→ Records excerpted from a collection
···
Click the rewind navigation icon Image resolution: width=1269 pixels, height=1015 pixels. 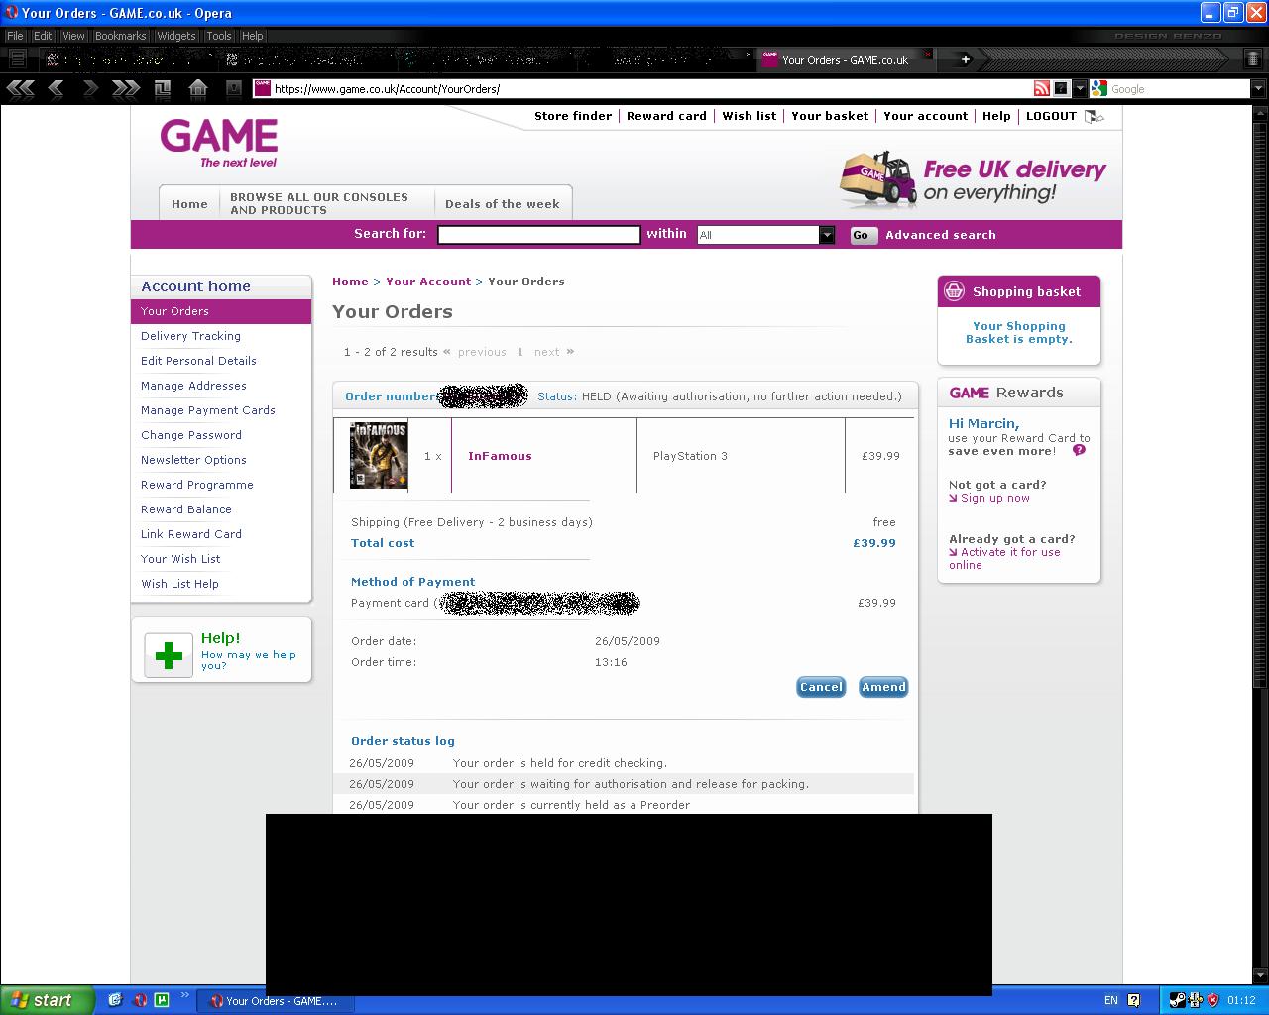20,89
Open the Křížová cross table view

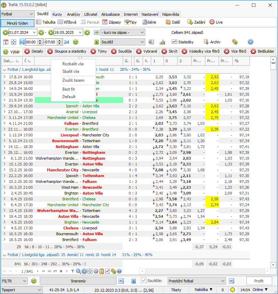(67, 22)
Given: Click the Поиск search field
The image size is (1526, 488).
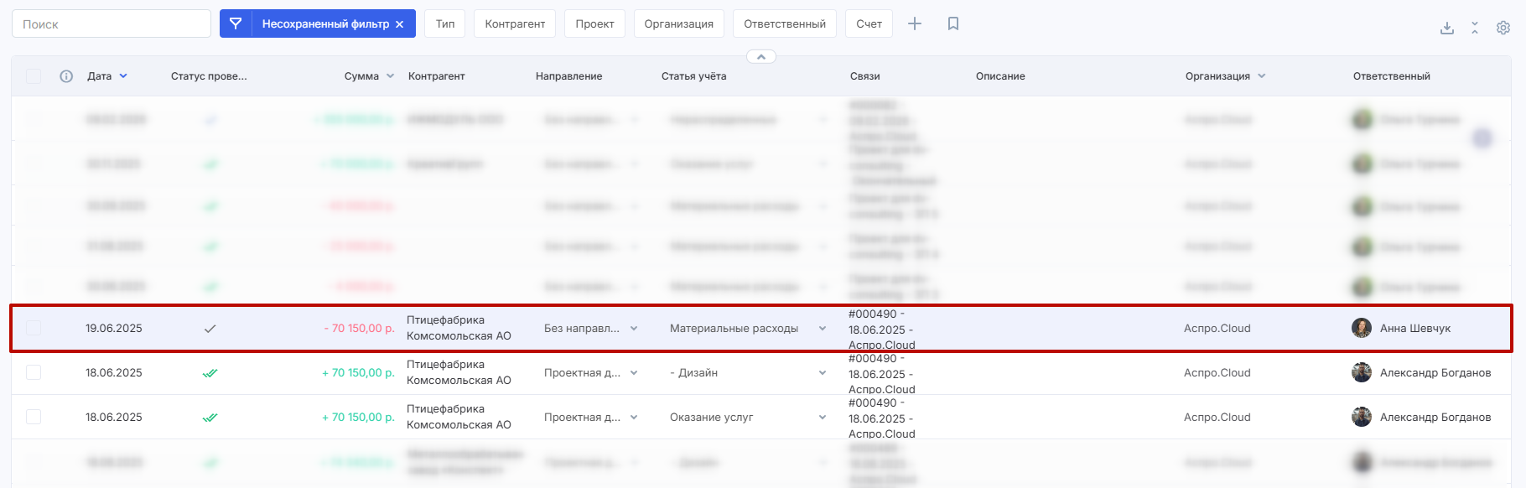Looking at the screenshot, I should 112,24.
···
→ EXERCISE BRIEF
Output only the lines from the one that contains "Open the Křížová cross table view" to the end of the entries above, both end lines included, and drop the pictures.

→ FINISHED TASK
Open the Křížová cross table view

(67, 22)
Given: Click the Поиск search field
The image size is (1526, 488).
Looking at the screenshot, I should 112,24.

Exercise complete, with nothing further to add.